Cameroon’s infrastructure is poor. Electricity is sparse; the roads are barely navigable on a sunny day, impassible during the rains. The hospitals are few, but the professionalism of the doctors and nurses in the Catholic-run facilities that we visited was amazing. Poverty is wide-spread and so the priests must provide not just spiritual guidance but material assistance. This is extremely difficult as the priests themselves have financial hardships of their own, making an already untenable situation even more challenging. According to Father Mbinkar, training beyond basic seminary formation is rare. With little to no money for lay workers, the priests find themselves in unfamiliar positions as principals, finance managers, etc. It is left to the individual cleric to procure additional education to meet these needs.
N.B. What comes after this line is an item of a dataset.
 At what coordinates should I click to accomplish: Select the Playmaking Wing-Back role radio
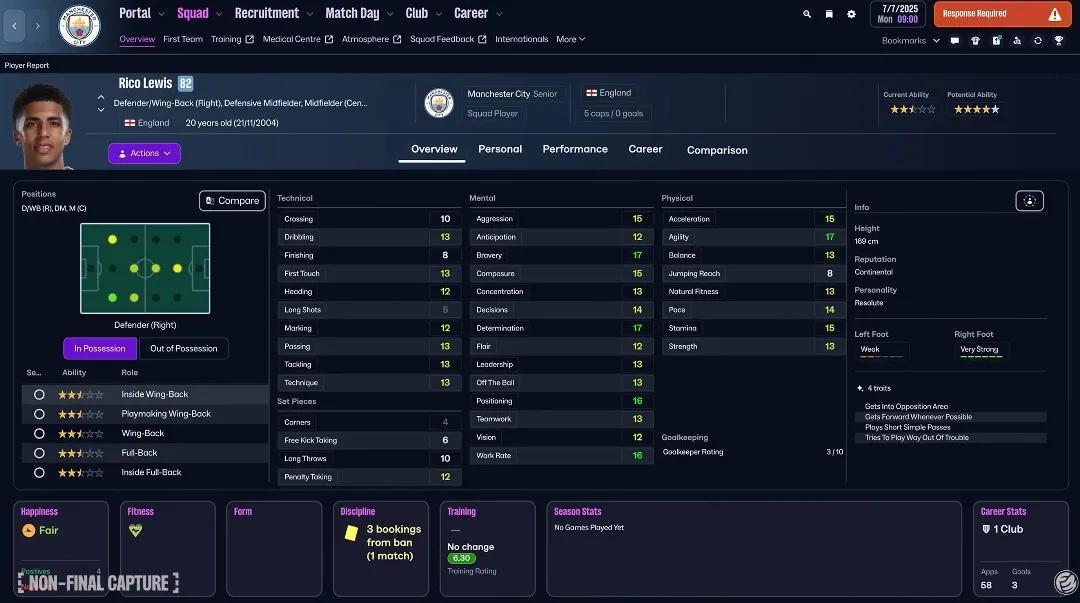point(40,414)

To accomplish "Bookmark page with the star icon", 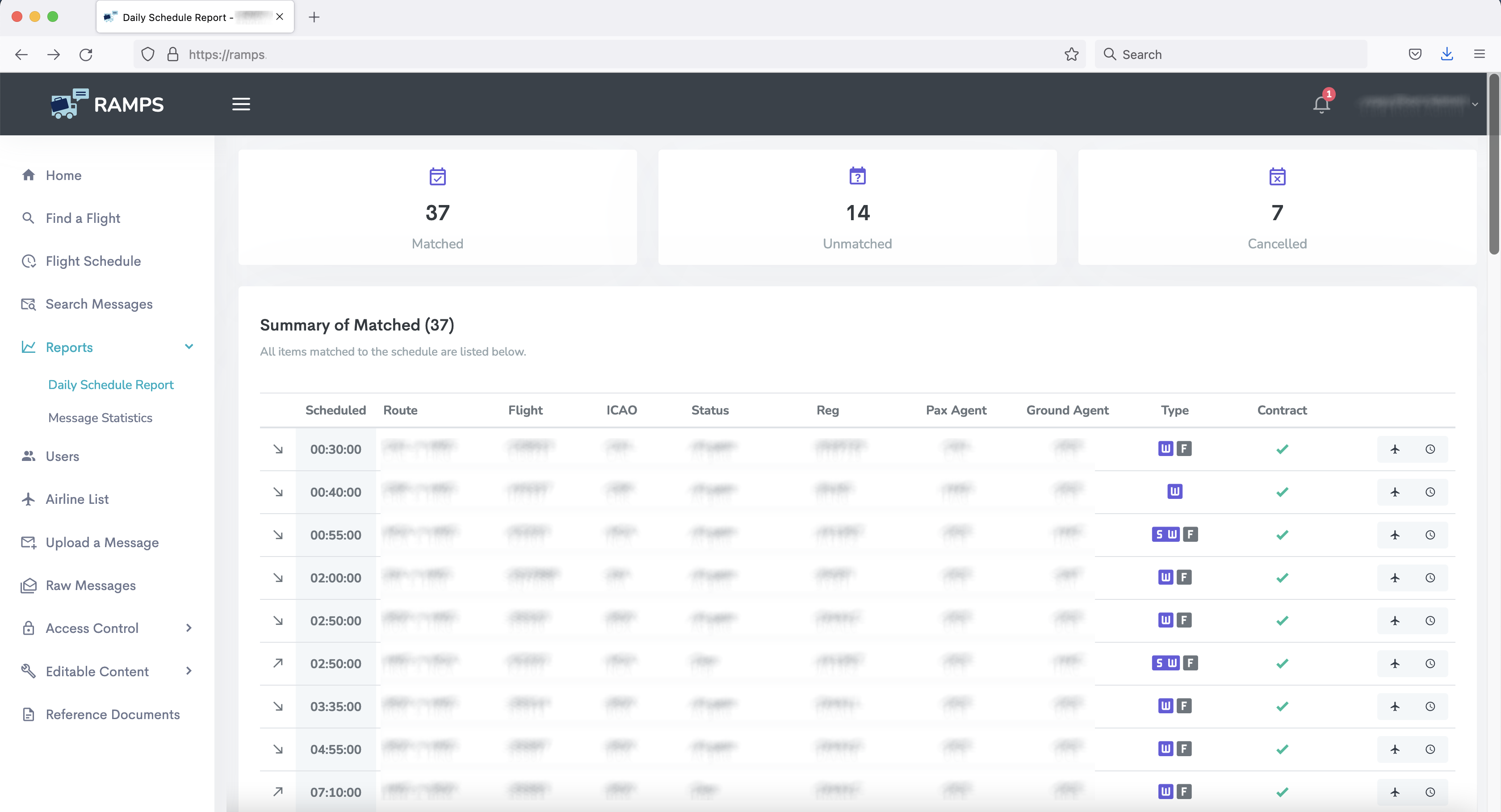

Each parish has an average of 15 “missions,” outpost communities that the priests and sisters visit, often by foot and over great distances. These long and physically hard walks into the mountains are covered by the diocese’s 113 priests and 195 religious sisters. Volunteers join them in their efforts to be missionary disciples.

Bishop Nkuo has stated that education is the key to alleviating the hardships faced by his people. As Father Mbinkar relates, he is keenly aware of the problems that can arise in evangelizing a population which is literally hungry. To this end, a singular priority is to increase the number of schools. Through our diocesan collections, three buildings are now under construction. Donations to the elementary school in Nkar and the Minor Seminary play key roles in their efforts towards self-reliance.

The Diocese of Arlington has been blessed to host several priests from Kumbo while they study at Catholic University. Their presence among our parishes has increased cultural awareness and most importantly, reminded the people of the Church’s universality. Over the years, the Diocese of Arlington has invited missionaries from all over the world to speak about the challenges they face living out their baptismal call to spread the Good News. As the Diocesan Mission Director I travel to many of our missions; wherever I go I am met with the same light of faith which transcends language and culture. These visits have given me fresh perspectives and renewed my priestly calling.

Recently, I was asked what I wanted people to remember this World Mission Sunday. Most importantly, it would be that these are real human beings who benefit from your generosity. They are our sisters and brothers in the Lord; and they need our help. They do not ask for a hand-out, but to join them in their efforts to build chapels in remote parts of the country, to make bricks for the schools and clinics so that their neighbors can be cared for in their illnesses. Like all missionaries, they are asking you to join your hands with theirs to build up the Kingdom of God. The World Mission Sunday collection is not just another second collection, it is an example of our fundamental responsibility as Christians, which is to proclaim Christ to the ends of the world. 

Please continue to pray for all our sisters and brothers who work in the Lord’s vineyards across the globe. Thank you for your support of the World Mission Sunday collection on Sunday Oct. 22.

Fr. Posey is pastor of St. James Church in Falls Church and diocesan director of the missions office.